*Source material*
= = =

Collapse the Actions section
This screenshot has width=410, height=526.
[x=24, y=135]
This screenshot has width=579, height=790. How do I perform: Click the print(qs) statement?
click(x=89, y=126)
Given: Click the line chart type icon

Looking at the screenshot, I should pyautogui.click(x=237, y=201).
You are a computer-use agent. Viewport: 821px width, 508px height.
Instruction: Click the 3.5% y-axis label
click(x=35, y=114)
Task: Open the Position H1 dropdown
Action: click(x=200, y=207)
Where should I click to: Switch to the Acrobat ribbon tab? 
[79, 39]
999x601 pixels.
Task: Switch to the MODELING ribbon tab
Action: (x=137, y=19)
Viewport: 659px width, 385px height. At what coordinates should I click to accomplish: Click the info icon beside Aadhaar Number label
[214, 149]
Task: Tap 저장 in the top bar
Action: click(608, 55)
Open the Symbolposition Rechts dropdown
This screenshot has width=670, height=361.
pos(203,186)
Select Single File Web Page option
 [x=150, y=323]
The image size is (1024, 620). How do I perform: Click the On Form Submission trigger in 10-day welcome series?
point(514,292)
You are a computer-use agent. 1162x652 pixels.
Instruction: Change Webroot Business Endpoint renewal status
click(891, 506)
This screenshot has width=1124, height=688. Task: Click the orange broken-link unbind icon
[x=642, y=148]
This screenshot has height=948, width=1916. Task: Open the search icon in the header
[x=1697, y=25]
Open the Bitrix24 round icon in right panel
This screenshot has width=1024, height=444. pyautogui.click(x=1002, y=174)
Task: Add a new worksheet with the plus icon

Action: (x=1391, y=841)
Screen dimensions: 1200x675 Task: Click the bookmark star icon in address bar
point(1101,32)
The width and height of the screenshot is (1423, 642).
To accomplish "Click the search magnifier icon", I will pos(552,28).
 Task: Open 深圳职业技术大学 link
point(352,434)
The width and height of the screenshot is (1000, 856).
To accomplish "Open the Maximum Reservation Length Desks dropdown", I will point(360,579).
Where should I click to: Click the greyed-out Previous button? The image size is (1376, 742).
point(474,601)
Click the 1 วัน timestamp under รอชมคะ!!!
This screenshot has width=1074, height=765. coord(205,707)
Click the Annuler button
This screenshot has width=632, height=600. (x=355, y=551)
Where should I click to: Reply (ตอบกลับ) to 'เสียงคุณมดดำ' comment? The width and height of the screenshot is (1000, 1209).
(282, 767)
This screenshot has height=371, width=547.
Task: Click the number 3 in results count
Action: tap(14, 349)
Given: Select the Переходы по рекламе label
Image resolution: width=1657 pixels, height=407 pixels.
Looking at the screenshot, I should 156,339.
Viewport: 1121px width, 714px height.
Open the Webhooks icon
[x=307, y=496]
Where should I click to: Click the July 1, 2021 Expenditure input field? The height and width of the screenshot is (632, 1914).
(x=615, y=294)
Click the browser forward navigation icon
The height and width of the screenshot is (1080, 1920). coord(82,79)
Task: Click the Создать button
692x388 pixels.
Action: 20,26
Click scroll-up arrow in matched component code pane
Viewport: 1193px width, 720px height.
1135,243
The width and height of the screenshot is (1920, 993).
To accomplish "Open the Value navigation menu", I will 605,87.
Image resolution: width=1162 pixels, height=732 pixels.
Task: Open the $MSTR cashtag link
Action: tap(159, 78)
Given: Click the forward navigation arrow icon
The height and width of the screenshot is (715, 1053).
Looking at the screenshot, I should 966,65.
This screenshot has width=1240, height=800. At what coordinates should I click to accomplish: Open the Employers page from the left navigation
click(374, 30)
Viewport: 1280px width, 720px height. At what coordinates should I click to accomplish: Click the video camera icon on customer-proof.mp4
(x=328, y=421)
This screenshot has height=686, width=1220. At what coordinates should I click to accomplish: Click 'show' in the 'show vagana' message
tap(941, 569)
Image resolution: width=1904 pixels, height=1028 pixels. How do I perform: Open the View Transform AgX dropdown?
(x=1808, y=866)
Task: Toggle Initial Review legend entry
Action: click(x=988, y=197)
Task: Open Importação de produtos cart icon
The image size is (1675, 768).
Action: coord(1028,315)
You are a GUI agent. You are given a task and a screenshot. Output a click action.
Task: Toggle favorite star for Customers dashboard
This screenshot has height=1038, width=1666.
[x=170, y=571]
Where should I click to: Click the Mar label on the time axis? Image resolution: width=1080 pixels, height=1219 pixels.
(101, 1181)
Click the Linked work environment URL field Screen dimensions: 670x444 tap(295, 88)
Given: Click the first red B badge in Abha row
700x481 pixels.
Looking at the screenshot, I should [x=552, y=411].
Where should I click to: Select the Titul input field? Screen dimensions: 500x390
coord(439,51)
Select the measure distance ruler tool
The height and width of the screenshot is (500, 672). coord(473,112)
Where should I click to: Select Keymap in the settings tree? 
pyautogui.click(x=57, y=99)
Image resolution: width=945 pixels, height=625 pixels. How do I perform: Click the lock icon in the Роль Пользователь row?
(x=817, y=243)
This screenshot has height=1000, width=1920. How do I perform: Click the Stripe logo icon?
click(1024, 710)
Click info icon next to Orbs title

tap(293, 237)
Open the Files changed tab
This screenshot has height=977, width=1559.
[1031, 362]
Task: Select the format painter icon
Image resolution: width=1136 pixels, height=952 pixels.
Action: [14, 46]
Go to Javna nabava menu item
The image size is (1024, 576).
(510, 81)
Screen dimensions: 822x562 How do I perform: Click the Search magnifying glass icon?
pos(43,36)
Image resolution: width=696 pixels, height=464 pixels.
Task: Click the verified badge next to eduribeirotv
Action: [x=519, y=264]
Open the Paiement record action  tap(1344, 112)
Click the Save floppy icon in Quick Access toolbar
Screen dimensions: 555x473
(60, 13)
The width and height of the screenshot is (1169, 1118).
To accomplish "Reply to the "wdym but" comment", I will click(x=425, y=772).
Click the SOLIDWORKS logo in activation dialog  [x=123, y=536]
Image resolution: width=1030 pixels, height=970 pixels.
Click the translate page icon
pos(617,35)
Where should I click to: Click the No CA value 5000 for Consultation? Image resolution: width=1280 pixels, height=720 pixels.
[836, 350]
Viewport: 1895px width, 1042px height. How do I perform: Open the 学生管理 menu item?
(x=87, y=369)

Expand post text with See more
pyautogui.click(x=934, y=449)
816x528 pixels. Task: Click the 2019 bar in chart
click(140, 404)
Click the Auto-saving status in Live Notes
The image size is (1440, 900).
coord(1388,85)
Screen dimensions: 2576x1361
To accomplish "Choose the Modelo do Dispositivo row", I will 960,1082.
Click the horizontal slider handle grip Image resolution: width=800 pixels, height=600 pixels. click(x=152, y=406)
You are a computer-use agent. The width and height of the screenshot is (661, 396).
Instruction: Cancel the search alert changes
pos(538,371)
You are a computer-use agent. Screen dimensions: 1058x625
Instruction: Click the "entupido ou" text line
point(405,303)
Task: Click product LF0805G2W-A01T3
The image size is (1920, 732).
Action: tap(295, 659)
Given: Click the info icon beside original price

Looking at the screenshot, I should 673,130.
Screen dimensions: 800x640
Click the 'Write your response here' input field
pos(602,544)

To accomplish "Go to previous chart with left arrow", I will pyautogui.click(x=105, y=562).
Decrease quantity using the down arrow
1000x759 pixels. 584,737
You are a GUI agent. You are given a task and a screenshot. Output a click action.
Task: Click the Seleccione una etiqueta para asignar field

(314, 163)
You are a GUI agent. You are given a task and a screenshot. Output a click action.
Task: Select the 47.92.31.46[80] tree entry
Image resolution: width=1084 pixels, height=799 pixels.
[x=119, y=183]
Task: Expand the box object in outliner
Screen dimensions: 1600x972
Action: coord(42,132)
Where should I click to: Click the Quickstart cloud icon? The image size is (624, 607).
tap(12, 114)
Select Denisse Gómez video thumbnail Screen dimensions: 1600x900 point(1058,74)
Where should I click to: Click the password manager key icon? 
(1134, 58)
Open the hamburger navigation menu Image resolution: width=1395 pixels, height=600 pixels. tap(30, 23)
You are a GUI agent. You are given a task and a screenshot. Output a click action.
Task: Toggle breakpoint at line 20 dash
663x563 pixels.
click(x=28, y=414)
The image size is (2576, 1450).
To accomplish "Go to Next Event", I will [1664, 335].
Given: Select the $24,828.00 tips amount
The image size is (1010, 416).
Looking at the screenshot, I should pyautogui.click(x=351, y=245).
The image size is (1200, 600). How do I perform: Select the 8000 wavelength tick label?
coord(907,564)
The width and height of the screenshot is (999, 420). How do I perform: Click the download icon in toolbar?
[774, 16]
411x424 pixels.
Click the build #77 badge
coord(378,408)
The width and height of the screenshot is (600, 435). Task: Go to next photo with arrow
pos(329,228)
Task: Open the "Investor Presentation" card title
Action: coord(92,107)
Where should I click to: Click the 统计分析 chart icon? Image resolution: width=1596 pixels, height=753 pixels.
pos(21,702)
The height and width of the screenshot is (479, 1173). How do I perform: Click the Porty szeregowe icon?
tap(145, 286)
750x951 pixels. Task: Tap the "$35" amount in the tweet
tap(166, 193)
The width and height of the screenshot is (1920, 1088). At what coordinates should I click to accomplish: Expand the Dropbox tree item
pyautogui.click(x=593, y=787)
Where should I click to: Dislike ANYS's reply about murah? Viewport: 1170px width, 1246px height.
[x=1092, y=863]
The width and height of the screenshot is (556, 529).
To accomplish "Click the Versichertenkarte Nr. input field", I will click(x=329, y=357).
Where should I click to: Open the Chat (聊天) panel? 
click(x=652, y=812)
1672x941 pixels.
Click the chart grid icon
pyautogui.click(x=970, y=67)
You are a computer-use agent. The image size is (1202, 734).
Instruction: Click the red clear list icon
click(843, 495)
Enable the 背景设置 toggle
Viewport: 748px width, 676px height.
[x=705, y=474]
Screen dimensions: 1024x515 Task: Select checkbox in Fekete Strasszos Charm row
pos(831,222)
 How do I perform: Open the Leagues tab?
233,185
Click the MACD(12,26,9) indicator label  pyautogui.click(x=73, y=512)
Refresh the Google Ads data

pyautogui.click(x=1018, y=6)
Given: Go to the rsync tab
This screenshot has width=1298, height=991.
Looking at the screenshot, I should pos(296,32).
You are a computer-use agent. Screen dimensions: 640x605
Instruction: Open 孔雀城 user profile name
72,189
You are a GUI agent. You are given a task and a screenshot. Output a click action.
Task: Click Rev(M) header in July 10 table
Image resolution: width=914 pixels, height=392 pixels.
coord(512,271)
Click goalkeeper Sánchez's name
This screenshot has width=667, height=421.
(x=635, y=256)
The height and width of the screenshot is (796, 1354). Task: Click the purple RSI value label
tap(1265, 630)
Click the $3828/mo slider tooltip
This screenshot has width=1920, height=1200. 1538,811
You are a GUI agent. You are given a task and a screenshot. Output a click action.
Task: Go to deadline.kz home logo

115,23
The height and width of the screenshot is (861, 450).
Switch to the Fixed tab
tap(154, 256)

= = =

*What you have to do*
Reproduce, exactly and without additions, the run of lines from the start of the listing above to the line bearing "You are a computer-use agent. Viewport: 821px", inclusive.

*Task output*
Collapse the Actions section
This screenshot has width=410, height=526.
[x=24, y=135]
This screenshot has width=579, height=790. How do I perform: Click the print(qs) statement?
click(x=89, y=126)
Given: Click the line chart type icon

Looking at the screenshot, I should pyautogui.click(x=237, y=201).
You are a computer-use agent. Viewport: 821px width, 508px height.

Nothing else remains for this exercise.